DATASET CONTENT START

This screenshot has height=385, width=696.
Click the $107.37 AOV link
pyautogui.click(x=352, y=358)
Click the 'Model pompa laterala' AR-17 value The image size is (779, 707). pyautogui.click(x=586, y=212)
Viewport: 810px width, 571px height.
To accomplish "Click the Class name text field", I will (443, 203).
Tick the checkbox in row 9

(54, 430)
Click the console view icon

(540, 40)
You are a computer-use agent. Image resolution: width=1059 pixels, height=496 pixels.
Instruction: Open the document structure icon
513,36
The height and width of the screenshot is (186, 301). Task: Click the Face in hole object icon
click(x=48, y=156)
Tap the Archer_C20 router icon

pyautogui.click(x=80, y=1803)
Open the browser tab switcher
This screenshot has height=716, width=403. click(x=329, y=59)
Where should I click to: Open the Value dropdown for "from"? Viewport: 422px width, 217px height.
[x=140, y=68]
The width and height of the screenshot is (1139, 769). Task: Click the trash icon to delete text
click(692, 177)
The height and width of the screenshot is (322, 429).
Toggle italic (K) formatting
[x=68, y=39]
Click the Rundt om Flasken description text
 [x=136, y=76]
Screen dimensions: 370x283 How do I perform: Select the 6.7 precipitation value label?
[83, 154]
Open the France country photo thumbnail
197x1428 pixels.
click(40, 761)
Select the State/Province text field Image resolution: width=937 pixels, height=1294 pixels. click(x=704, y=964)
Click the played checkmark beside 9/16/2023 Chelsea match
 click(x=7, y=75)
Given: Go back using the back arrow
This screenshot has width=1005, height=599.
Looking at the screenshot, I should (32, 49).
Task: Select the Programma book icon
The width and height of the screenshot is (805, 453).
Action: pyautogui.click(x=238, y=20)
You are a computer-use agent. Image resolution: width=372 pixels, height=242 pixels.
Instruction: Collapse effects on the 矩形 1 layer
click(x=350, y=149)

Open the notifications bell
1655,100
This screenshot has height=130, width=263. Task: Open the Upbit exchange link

DATASET CONTENT END

TASK TO COMPLETE: All entries shown above should be printed again exactly.

RESPONSE TO THIS EXERCISE:
This screenshot has height=385, width=696.
Click the $107.37 AOV link
pyautogui.click(x=352, y=358)
Click the 'Model pompa laterala' AR-17 value The image size is (779, 707). pyautogui.click(x=586, y=212)
Viewport: 810px width, 571px height.
To accomplish "Click the Class name text field", I will (443, 203).
Tick the checkbox in row 9

(54, 430)
Click the console view icon

(540, 40)
You are a computer-use agent. Image resolution: width=1059 pixels, height=496 pixels.
Instruction: Open the document structure icon
513,36
The height and width of the screenshot is (186, 301). Task: Click the Face in hole object icon
click(x=48, y=156)
Tap the Archer_C20 router icon

pyautogui.click(x=80, y=1803)
Open the browser tab switcher
This screenshot has height=716, width=403. click(x=329, y=59)
Where should I click to: Open the Value dropdown for "from"? Viewport: 422px width, 217px height.
[x=140, y=68]
The width and height of the screenshot is (1139, 769). Task: Click the trash icon to delete text
click(692, 177)
The height and width of the screenshot is (322, 429).
Toggle italic (K) formatting
[x=68, y=39]
Click the Rundt om Flasken description text
 [x=136, y=76]
Screen dimensions: 370x283 How do I perform: Select the 6.7 precipitation value label?
[83, 154]
Open the France country photo thumbnail
197x1428 pixels.
click(40, 761)
Select the State/Province text field Image resolution: width=937 pixels, height=1294 pixels. click(x=704, y=964)
Click the played checkmark beside 9/16/2023 Chelsea match
 click(x=7, y=75)
Given: Go back using the back arrow
This screenshot has width=1005, height=599.
Looking at the screenshot, I should (32, 49).
Task: Select the Programma book icon
The width and height of the screenshot is (805, 453).
Action: pyautogui.click(x=238, y=20)
You are a computer-use agent. Image resolution: width=372 pixels, height=242 pixels.
Instruction: Collapse effects on the 矩形 1 layer
click(x=350, y=149)

Open the notifications bell
1655,100
This screenshot has height=130, width=263. Task: Open the Upbit exchange link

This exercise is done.